Para o deputado Messias Donato (Republicanos-ES), a proposta vai limitar a liberdade dos cidadãos. “Quando falamos sobre liberdade, não falamos sobre posicionamento político ou ideológico, falamos sobre defender uma conquista que obtivemos há séculos, mas que ainda hoje, em pleno ano de 2023, há quem queira tomá-la”, disse.

Entenda o projeto

A proposta cria a chamada Lei Lei Brasileira de Liberdade, Responsabilidade e Transparência na Internet e estabelece obrigações a serem seguidas por redes sociais, aplicativos de mensagens e ferramentas de busca na sinalização e retirada de contas e conteúdos considerados criminosos.

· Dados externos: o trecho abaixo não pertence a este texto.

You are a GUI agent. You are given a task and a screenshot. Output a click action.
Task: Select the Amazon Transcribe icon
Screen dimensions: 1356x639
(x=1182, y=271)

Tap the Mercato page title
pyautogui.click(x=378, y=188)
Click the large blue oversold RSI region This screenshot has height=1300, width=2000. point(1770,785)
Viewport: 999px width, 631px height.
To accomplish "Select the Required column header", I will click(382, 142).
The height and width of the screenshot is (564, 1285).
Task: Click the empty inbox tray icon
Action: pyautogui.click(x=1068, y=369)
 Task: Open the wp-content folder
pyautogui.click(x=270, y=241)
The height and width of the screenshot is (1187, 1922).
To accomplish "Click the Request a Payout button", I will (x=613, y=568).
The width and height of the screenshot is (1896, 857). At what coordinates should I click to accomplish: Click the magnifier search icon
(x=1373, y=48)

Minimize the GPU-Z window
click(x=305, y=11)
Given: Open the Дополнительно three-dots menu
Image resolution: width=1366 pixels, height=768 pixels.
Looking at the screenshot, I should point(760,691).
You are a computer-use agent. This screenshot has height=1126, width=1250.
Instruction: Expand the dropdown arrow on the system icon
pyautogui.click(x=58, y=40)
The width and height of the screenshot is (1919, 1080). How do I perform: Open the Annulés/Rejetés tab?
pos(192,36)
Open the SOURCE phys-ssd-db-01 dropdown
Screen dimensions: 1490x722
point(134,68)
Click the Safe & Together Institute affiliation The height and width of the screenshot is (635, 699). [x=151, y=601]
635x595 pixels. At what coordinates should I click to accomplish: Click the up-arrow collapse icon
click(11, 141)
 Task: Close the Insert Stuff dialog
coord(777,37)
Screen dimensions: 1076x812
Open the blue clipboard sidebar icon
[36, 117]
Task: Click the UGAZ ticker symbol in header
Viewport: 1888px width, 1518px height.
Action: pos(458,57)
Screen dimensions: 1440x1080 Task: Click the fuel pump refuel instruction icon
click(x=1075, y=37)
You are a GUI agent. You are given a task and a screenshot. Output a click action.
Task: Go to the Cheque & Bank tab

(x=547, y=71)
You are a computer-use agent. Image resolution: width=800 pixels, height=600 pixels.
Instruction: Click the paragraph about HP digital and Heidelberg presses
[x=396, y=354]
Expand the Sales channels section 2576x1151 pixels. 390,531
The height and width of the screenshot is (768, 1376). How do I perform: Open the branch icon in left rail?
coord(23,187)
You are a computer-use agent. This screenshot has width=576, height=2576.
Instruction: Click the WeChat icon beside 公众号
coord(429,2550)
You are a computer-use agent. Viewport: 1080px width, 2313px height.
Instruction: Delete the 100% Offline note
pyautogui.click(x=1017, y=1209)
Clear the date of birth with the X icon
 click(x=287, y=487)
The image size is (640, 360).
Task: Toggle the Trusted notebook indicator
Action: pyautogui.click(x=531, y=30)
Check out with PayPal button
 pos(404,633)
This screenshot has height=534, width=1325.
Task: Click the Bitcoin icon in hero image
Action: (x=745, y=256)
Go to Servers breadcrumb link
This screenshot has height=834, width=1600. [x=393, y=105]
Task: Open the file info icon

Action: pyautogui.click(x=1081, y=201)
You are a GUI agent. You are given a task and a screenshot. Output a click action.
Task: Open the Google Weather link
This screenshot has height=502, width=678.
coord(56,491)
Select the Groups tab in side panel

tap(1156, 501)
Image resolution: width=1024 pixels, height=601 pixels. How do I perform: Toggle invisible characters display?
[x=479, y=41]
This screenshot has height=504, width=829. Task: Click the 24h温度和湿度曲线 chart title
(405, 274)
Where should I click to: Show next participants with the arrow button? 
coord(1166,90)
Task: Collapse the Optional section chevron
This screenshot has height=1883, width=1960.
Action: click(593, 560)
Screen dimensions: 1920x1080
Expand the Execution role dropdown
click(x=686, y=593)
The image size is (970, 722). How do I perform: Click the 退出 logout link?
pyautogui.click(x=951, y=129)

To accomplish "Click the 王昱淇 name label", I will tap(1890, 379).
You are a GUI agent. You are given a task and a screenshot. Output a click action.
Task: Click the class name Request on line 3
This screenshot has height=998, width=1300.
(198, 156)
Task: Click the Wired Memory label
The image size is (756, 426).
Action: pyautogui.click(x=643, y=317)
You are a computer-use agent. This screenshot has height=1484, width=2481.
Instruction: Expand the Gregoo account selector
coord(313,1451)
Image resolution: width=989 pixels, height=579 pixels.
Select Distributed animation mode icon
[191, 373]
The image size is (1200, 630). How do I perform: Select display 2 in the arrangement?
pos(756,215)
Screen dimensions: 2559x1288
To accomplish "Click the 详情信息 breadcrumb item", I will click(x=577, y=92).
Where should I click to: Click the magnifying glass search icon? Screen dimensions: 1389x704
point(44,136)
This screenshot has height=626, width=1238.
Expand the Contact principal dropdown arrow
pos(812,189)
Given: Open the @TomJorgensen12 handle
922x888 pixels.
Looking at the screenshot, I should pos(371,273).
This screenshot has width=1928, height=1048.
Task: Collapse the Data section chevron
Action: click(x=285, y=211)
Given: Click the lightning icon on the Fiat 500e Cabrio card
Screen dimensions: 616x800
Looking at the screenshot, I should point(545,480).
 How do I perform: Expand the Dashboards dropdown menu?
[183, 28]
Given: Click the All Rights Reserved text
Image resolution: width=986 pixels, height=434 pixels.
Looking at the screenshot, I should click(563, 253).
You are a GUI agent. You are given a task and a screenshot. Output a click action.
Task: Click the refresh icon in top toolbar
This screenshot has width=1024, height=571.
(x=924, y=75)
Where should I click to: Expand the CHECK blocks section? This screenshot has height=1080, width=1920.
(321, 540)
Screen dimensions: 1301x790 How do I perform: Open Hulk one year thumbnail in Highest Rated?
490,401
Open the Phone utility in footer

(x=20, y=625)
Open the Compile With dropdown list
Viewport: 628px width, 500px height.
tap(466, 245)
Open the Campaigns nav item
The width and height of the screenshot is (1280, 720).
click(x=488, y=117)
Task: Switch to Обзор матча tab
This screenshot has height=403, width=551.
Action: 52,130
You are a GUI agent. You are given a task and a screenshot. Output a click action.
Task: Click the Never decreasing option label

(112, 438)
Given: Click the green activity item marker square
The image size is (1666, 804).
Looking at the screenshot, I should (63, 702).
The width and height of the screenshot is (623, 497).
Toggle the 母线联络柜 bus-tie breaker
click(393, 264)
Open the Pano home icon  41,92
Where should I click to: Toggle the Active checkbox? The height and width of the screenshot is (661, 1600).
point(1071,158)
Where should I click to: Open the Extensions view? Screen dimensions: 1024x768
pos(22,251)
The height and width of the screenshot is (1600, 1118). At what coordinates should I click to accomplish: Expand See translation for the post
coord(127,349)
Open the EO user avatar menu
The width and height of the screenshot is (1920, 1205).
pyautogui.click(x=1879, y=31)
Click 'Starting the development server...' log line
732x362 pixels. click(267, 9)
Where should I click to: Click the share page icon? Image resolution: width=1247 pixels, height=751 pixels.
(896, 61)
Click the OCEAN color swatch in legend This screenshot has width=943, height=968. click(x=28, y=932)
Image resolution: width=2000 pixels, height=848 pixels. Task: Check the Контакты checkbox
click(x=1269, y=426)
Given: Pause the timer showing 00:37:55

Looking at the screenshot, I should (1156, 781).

Pelo texto, os provedores (considerados aplicações de redes sociais, ferramentas de busca ou mensageria instantânea) poderão ser responsabilizados civilmente “pela reparação dos danos causados por conteúdos gerados por terceiros cuja distribuição tenha sido realizada por meio de publicidade de plataforma” e “por danos decorrentes de conteúdos gerados por terceiros quando houver descumprimento das obrigações de dever de cuidado” previstas.

As big techs também são obrigadas a identificar, analisar e avaliar diligentemente os riscos sistêmicos decorrentes da concepção ou do funcionamento dos seus serviços e dos seus sistemas relacionados, incluindo os sistemas algorítmicos. A avaliação deve ser feita anualmente ou na introdução de funcionalidades suscetíveis de terem “impacto crítico”.

Dentre os riscos estão a difusão de conteúdos ilícitos, afronta à garantia e promoção do direito à liberdade de expressão, de informação e de imprensa e ao pluralismo dos meios de comunicação social, ao Estado democrático de direito e à higidez do processo eleitoral. Além da disseminação de informações que ofereçam riscos relativos “à violência contra a mulher, ao racismo, à proteção da saúde pública, a crianças e adolescentes, idosos” e aquelas com consequências negativas graves para o bem-estar físico e mental.

Nestes casos, as companhias precisarão adotar medidas de atenuação “proporcionais e eficazes”, incluindo processos de moderação de conteúdos quando necessário, com rapidez e qualidade de processamento de notificações e eventuais remoções de conteúdos.

Também entra na lista de obrigações “testar e adaptar os sistemas algorítmicos, incluindo os sistemas de priorização e recomendação, de publicidade de plataforma” e a adoção de medidas para proteger os direitos de crianças e adolescentes, incluindo o aprimoramento dos sistemas de verificação de idade.

Conforme o projeto, as big techs precisarão atuar diligentemente para “prevenir e mitigar práticas ilícitas”, como a disseminação de conteúdos ilegais gerados por terceiros que possam configurar algum dos crimes destacados anteriormente.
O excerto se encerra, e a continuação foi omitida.